Философия науки. Выпуск 6 — страница 47 из 61

Истоки этого кризиса, считал Лосский, следовало искать в философии Нового времени. Идея самоценности человеческой личности и актуальности роли самосознания, выдвинутая философией XVII века, оказала колоссальное влияние не только на социально-политическую мысль в Европе, но и на формирование принципиально нового подхода к теории знания. Причем, если в общесоциальном плане эта идея оказалась безусловно прогрессивной, то в гносеологии — ошибочной и даже вредной. Порочность ее состояла в жестком противопоставлении “Я” и “не-Я”, субъекта и объекта. Первый не только обособляет себя от объекта, но и становится судьей последнего. Это был путь к субъективизму и абсолютному скептицизму. И если классический рационализм с его чрезмерной склонностью к “чистому интеллектуализму” пошел по этому пути вполне сознательно, то эмпиризм оказался на нем de facto. Справедливо указав на опыт как на основу всякого знания, он, однако, свел его к чувственному восприятию реальной действительности и тем самым привел к “обессмысливанию” последней.

Первым, кто выступил с критикой противопоставления субъекта и объекта, был, по мнению Лосского, Кант. Назвав “гениальным” кантовский критический метод, он, вместе о тем, с сожалением отмечает, что немецкий философ не смог полностью преодолеть пороки “отвлеченного” рационализма и “индивидуалистического” эмпиризма. Привычка оценивать процесс знания исходя из “Я” слишком укоренилась в философии. Мир реальных вещей для него — мир явлений, априорно упорядоченных личностных представлений. Кант обеднил созданную им трансцендентную логику, сведя рациональные синтетические формы к субъективным психическим синтезам. Даже Бог становится у него “правилом синтеза ощущений”. Устранив раскол между знанием и явлением, Кант приводит к расколу между явлением и вещью-в-себе. Эти и другие его заблуждения, резюмирует Лосский, достигли своего апогея в неокантианстве.

§ §

▸ ЗАДАНИЕ 1
Кто, по мнению Лосского, первым выступил с критикой противопоставления субъекта и объекта, согласно отрывку о взглядах Лосского?
▸ ЗАДАНИЕ 2
Напишите продолжение отрывка о взглядах Лосского.

▸ ИСХОДНЫЕ ДАННЫЕ
§ §

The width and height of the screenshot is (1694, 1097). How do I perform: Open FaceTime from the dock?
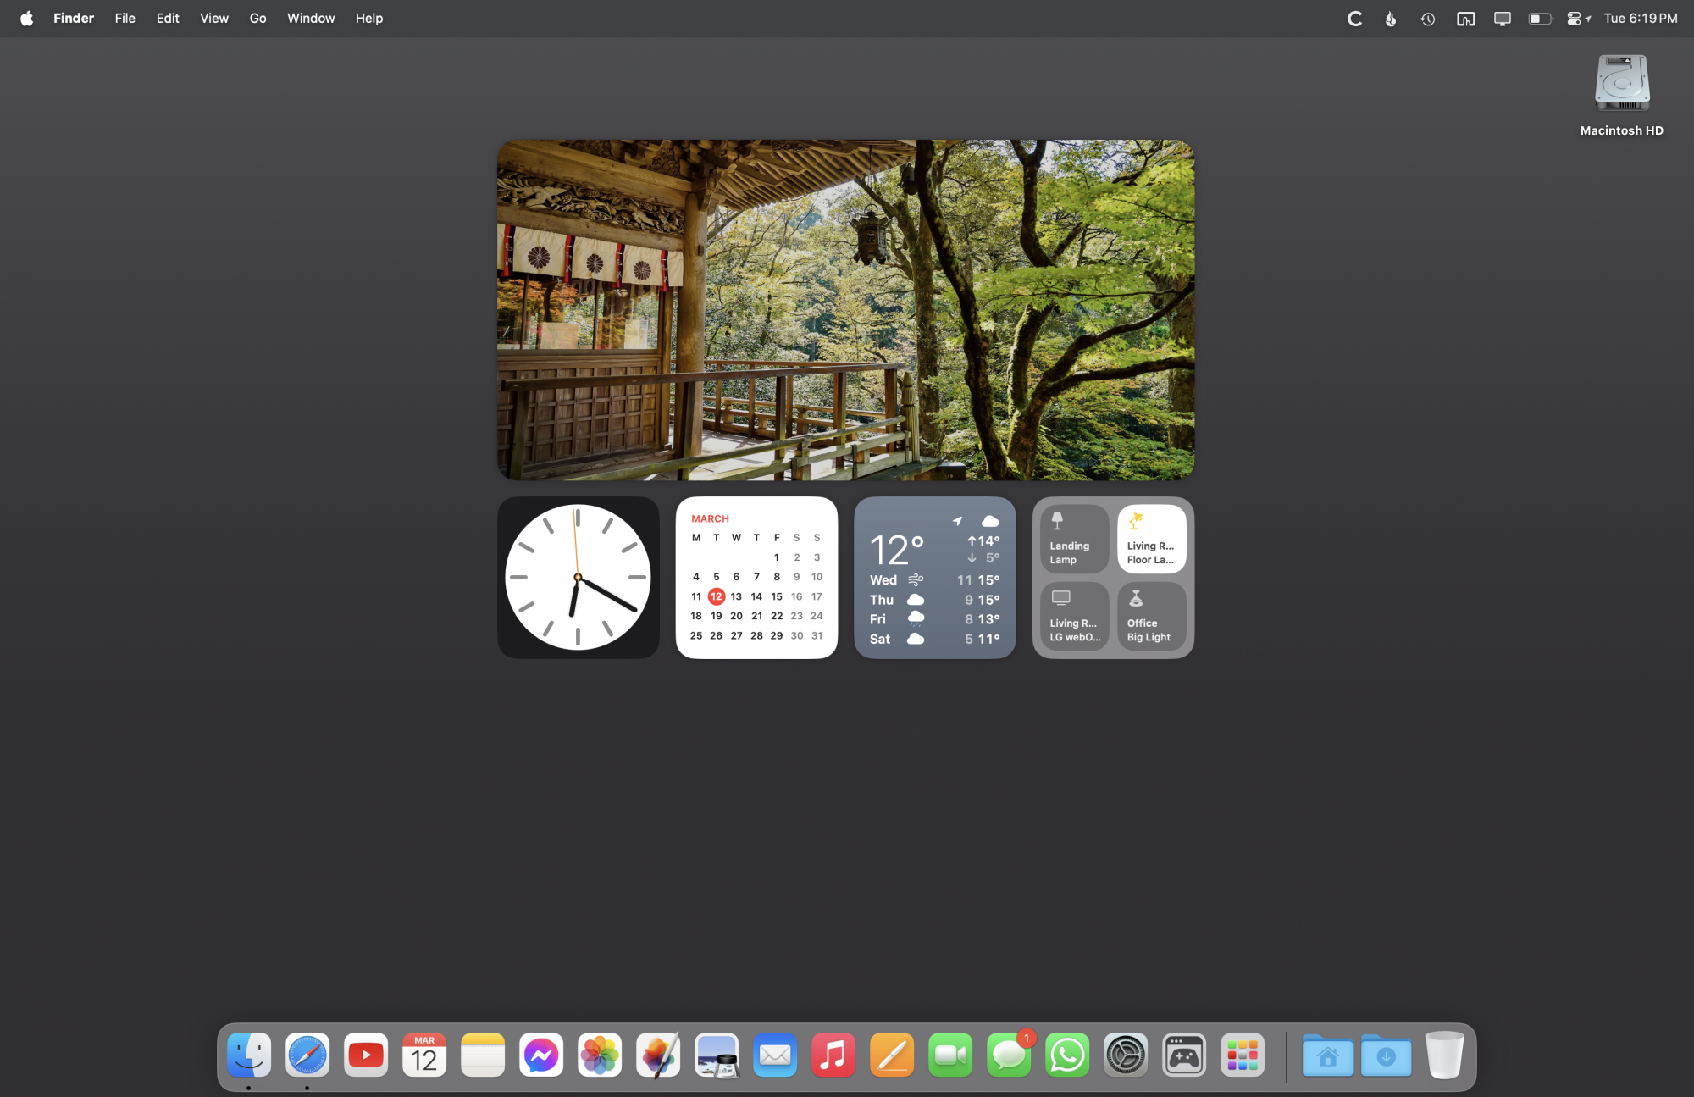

§ §

▸ ОТВЕТ 1
Кант.

▸ ОТВЕТ 2
Выход гносеологии из постигшего ее кризиса русский философ видит на пути создания теории “надындивидуального” (непосредственного) знания, что, прежде всего, предусматривало ее отказ от базирования на теории сознания. Для этого необходимо было вернуться к лучшим традициям древнегреческого Логоса, где субъект не противопоставляет себя объекту, а естественным образом бытийствует в “океане транссубъективного мира”. Интерес к этой идее начинают проявлять многие направления философской мысли начала XX века, однако наиболее последовательным ее сторонником становится интуитивизм, олицетворяющий собой, как считал Лосский, главную тенденцию развития гносеологии на новом историческом этапе.

***

Работа Лосского “Обоснование интуитивизма” послужила, на наш взгляд, основой формирования особой русской модели этой философской доктрины. Ее главная особенность состоит в стремлении утвердить мысль об изначальной интуитивированности знания с одновременным пересмотром и переоценкой природы и функций самой интуиции. Вопреки А.Бергсону и другим интуитивистам, Лосский считает, что интуиция — не иррациональный акт, не подсознательнее озарение и не инструмент нахождения истины путем перескакивания через известные этапы рассудочного мышления, как думают более серьезные и глубокие мыслители. Ее достоинство — не в игнорировании традиционных форм познания или (воспользуемся выражением К.Ясперса) достижении истины “обходным путем”, а в обеспечении субъекту восприятия объективной действительности так же непосредственно, как и восприятия собственного внутреннего мира, с улавливанием в объекте того главного, что составляет его суть и что, как правило, оказывается скрытым от чувств и рассудка. Только интуиция способна заглянуть в “недра чужого бытия” и, вопреки Канту, постигнуть вещь-в-себе. Чрезвычайно высоко оценивая статус науки и дедуктивного мышления, Лосский, в то же время, предостерегает от их абсолютизации в качестве инструментов миропостижения. Наука очень редко и неохотно заглядывает в метафизические глубины мироздания. И она по-своему права. Но реальный мир гораздо богаче и сложнее его научной картины. Многие его грани и проявления остаются недоступными для прямого наблюдения и теоретического осмысления, хотя давно прочувствованы поэтами и “учуяны” тонко и глубоко мыслящими метафизиками.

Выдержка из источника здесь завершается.